### Data
::::

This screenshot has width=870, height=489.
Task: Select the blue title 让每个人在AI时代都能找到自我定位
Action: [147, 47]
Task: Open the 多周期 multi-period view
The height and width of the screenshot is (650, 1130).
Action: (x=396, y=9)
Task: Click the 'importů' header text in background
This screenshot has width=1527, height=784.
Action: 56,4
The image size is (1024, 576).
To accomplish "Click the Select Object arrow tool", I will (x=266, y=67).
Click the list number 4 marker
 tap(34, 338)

::::

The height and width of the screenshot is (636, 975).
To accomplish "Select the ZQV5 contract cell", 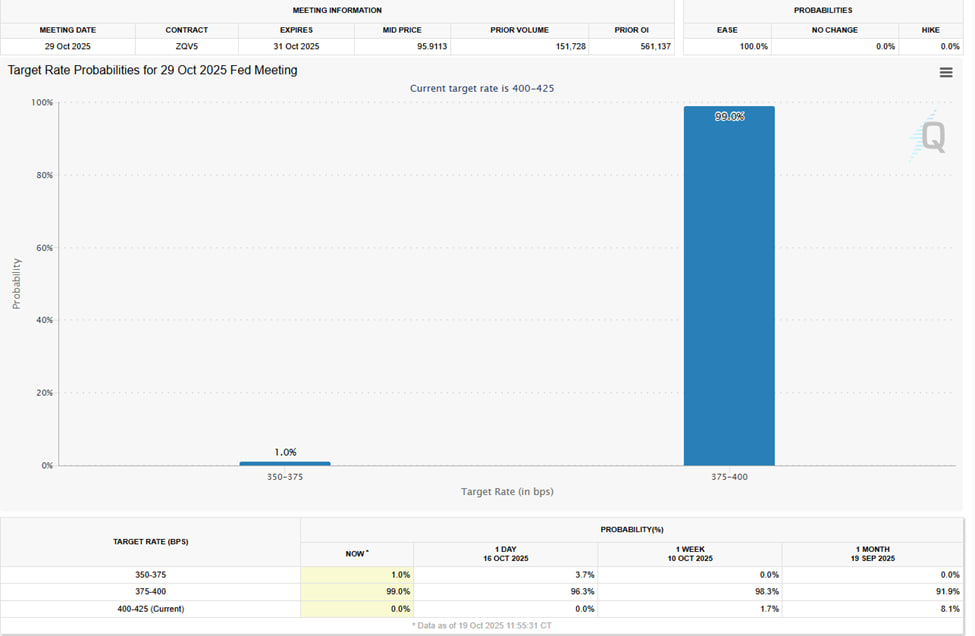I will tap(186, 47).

::::

### Task to carry out
Looking at the entries above, can you reproduce exactly the lines from the one that holds "The height and width of the screenshot is (650, 1130)." through the one that holds "The image size is (1024, 576).", and only those?

### Task result
The height and width of the screenshot is (650, 1130).
Action: (x=396, y=9)
Task: Click the 'importů' header text in background
This screenshot has width=1527, height=784.
Action: 56,4
The image size is (1024, 576).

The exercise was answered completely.